On July 18, 2026, Pro Wrestling Noah announced the creation of the GHC 200 Championship. The first rounds of the inaugural tournament started with Hayata defeating Masa Kitamiya, and Tetsuya Endo defeating Amakusa to advance to the further phases. In the other two first round bouts, Alpha Wolf against Kenoh and Kaito Kiyomiya against Yoshiki Inamura both ended in time-limit draws, therefore Hayata and Endo obtained bye victories through the finals.

In the seventh bout of the event, Ozawa, Tadasuke and Takashi Sugiura outmatched Manabu Soya, Yo-Hey and Yuki Iino in six-man tag team competition. In the semi main event, Naomichi Marufuji defeated Kenta to secure the fourth consecutive defense of the GHC National Championship in that respective reign.

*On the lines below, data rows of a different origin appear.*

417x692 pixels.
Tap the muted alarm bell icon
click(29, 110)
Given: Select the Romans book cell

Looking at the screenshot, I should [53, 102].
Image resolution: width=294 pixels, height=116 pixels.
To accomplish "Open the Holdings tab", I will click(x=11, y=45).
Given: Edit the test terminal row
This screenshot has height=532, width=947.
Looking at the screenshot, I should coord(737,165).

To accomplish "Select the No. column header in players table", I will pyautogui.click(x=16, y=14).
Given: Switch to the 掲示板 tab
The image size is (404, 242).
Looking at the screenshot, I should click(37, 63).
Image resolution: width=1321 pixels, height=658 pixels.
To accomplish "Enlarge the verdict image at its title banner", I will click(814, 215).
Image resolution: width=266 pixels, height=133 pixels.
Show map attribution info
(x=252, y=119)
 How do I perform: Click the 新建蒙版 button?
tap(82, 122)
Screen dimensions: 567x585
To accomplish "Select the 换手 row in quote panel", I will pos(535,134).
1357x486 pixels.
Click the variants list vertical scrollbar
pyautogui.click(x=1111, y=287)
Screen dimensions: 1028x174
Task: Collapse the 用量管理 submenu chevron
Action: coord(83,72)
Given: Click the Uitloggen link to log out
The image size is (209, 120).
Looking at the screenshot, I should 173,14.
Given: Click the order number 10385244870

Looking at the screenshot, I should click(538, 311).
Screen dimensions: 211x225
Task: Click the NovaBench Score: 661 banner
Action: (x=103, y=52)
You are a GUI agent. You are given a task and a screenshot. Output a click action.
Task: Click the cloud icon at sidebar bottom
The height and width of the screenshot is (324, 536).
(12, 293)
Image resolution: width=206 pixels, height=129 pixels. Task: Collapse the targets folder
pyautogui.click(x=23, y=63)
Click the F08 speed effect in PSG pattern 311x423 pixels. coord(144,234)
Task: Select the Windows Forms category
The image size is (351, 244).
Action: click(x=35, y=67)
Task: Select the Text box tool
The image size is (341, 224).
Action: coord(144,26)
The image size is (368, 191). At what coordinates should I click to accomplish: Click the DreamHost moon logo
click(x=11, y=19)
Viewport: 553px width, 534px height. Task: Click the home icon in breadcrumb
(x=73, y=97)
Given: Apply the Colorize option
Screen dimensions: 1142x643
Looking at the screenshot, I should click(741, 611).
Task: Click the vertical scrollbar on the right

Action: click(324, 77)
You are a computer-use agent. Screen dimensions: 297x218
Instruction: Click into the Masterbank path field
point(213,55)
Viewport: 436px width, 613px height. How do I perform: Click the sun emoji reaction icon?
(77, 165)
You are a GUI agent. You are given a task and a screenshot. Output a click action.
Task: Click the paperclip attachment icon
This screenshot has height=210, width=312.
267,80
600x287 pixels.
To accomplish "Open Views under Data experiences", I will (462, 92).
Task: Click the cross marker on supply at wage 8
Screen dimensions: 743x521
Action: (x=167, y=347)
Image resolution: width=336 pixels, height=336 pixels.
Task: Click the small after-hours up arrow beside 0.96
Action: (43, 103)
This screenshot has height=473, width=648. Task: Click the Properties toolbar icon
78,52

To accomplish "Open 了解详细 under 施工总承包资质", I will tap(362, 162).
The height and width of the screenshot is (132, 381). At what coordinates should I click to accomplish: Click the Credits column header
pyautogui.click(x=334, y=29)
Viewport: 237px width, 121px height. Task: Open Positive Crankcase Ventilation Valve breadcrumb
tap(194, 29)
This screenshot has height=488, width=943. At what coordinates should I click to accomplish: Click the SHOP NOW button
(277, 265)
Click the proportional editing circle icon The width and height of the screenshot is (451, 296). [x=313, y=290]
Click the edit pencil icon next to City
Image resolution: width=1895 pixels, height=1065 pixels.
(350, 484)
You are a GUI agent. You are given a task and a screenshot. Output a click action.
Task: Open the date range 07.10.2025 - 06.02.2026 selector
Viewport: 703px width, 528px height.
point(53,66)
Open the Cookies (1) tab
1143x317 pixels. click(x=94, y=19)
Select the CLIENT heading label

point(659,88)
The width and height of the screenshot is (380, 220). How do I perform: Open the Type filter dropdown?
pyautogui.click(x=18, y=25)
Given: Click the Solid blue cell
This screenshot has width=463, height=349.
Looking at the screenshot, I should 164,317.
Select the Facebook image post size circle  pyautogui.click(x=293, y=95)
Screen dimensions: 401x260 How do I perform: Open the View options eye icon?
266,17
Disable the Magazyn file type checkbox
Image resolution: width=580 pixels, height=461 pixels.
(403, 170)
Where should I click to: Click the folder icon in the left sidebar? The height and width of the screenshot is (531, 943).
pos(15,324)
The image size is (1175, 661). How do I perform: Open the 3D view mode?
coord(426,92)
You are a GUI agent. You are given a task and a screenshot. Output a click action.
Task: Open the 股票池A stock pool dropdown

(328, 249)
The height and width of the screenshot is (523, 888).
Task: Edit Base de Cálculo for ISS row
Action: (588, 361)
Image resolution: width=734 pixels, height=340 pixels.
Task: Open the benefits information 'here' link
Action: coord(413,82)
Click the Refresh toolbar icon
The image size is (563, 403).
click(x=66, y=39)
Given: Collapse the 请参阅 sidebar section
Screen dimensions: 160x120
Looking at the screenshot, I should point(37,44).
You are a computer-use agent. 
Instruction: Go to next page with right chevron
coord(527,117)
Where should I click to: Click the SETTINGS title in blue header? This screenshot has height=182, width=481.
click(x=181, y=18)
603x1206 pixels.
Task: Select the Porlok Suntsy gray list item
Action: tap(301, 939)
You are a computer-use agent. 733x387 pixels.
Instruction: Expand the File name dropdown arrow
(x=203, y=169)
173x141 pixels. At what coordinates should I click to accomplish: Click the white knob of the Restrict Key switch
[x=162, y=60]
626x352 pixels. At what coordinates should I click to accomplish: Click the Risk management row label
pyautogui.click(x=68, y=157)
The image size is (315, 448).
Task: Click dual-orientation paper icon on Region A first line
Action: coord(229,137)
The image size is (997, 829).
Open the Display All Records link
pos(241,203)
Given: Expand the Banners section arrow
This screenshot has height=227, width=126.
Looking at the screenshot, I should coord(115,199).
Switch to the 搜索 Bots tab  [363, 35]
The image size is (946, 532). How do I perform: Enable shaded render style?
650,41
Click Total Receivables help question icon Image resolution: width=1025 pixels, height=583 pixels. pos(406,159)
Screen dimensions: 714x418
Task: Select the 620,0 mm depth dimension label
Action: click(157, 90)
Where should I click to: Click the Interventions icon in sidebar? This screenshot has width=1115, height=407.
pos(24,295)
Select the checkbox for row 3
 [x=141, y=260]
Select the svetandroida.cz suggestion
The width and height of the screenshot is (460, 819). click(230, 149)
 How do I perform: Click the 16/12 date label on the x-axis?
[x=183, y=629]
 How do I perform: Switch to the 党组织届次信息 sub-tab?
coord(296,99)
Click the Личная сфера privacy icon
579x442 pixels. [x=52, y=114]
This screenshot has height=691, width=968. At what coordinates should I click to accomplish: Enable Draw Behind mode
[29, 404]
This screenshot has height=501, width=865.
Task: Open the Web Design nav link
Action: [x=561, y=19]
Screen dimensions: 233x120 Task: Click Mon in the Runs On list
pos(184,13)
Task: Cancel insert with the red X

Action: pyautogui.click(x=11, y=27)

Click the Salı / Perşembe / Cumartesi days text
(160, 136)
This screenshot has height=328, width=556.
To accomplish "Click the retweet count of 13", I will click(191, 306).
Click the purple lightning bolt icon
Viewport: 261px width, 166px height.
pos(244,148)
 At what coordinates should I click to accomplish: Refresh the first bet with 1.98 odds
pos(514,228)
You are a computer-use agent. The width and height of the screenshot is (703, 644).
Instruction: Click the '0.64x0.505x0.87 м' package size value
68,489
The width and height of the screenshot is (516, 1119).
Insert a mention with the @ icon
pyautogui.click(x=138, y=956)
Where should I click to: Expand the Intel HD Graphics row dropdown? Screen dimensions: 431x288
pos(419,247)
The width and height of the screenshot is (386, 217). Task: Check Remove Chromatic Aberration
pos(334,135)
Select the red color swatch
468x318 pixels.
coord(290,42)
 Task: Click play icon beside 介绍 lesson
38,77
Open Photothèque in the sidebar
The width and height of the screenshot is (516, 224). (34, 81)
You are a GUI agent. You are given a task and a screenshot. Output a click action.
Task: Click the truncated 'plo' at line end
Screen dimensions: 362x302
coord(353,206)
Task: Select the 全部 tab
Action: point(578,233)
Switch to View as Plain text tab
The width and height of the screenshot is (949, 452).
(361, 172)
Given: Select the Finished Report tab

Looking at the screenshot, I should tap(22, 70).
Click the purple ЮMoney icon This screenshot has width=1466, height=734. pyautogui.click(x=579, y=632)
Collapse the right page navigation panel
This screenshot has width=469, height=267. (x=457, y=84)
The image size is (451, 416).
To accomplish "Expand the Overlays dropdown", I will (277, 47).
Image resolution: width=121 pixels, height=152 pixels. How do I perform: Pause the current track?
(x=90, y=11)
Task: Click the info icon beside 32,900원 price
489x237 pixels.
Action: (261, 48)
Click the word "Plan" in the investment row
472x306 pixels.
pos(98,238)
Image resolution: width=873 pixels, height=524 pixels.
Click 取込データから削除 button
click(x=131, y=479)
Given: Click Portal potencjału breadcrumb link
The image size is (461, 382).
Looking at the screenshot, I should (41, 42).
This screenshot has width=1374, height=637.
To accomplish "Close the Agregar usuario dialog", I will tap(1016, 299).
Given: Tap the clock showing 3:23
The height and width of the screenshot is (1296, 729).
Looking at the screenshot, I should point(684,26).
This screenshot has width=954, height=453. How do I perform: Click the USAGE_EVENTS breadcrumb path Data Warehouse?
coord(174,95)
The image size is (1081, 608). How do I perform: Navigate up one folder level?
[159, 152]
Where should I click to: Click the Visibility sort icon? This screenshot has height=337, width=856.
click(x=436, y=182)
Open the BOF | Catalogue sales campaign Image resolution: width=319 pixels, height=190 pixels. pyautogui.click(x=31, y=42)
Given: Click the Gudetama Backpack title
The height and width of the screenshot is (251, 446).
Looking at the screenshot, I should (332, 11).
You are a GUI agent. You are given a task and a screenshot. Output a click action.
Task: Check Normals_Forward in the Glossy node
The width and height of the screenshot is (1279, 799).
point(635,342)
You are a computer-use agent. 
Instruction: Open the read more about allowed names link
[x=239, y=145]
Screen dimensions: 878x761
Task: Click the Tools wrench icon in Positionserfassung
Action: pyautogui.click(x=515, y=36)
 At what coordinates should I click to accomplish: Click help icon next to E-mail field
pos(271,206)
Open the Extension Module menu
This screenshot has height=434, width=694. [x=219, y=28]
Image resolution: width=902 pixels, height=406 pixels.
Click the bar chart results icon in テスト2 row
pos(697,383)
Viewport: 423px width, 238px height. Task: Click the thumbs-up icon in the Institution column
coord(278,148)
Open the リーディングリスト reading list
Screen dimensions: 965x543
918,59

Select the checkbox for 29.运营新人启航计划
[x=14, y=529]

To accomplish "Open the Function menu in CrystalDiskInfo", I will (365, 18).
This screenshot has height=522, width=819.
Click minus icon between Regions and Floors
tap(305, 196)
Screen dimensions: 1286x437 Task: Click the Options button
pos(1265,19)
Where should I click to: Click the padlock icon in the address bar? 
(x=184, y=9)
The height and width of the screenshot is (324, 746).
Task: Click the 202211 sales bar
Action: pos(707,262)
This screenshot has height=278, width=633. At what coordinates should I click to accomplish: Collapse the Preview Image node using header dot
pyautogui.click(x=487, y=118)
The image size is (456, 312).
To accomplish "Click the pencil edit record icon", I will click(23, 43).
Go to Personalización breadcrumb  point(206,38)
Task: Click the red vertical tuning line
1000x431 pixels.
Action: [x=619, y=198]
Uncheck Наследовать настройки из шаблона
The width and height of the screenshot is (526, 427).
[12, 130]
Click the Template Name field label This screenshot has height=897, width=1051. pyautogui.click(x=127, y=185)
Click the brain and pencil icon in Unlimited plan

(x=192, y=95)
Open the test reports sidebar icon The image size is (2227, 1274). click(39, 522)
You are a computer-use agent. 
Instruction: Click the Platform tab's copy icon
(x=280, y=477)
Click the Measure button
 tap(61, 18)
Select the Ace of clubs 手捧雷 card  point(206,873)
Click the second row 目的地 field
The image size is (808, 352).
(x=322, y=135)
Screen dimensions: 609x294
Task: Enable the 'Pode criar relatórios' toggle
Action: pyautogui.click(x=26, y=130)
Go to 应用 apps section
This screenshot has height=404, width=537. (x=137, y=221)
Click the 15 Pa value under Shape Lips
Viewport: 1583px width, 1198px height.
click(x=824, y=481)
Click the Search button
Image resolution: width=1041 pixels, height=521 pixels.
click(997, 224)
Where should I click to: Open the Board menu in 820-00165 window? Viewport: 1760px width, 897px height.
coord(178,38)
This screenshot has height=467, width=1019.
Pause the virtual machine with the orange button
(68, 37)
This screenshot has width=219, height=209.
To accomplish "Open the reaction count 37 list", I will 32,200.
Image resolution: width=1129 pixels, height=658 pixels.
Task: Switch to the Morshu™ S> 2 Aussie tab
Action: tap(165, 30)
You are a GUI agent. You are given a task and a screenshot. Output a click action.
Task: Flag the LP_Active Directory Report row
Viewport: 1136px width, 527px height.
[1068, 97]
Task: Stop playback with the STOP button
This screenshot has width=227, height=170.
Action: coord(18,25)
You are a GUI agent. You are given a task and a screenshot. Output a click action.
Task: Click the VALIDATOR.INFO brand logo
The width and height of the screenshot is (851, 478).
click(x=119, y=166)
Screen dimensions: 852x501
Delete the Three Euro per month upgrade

In the main event, Tetsuya Naito defeated Shane Haste to win the GHC Heavyweight Championship, ending the latter's reign at 99 days and three defenses.

===Results===

| No. | Results | Stipulations | Times |
| 1 | Team Noah (Atsushi Kotoge, Hajime Ohara, Hi69 and Mohammed Yone) defeated Alejandro, Dragon Bane, Katsumi Inahata and Shuji Kondo by pinfall | Eight-man tag team match | 7:18 |
| 2 | Kid Lykos and Kid Lykos II defeated Buahi and Ryusei, and Black Menso-re and Super Crazy, and Midori Takahashi and Yuto Koyanagi by pinfall | Four-way tag team match | 6:01 |
| 3 | Daiki Odashima and Eita vs. Team 2000X (Jun Masaoka and Kai Fujimura) ended in a double countout | Tag team match | 0:51 |
| 4 | Team 2000X (Jun Masaoka and Kai Fujimura) defeated Daiki Odashima and Eita by disqualification | Tag team match | 2:34 |
| 5 | Hayata defeated Masa Kitamiya by countout | GHC 200 Championship tournament first round match | 1:33 |
| 6 | Tetsuya Endo defeated Amakusa by pinfall | GHC 200 Championship tournament first round match | 1:55 |
| 7 | Team 2000X (Ozawa, Tadasuke and Takashi Sugiura) defeated Passionate Ratel's (Manabu Soya, Yo-Hey and Yuki Iino) by pinfall | Six-man tag team match | 10:03 |
| 8 | Alpha Wolf vs. Kenoh ended in a time-limit draw | GHC 200 Championship tournament first round match | 3:20 |
| 9 | Kaito Kiyomiya vs. Yoshiki Inamura ended in a time-limit draw | GHC 200 Championship tournament first round match | 3:20 |
| 10 | Naomichi Marufuji (c) defeated Kenta by pinfall | Singles match for the GHC National Championship | 20:45 |
| 11 | Tetsuya Naito defeated Shane Haste (c) by pinfall | Singles match for the GHC Heavyweight Championship | 22:17 |
| (c) | – the champion(s) heading into the match |

==Night 4==

===Event===
The event started with the signles confrontation between Hiroya Namiki and Daiki Odashima, solded with the victory of the latter.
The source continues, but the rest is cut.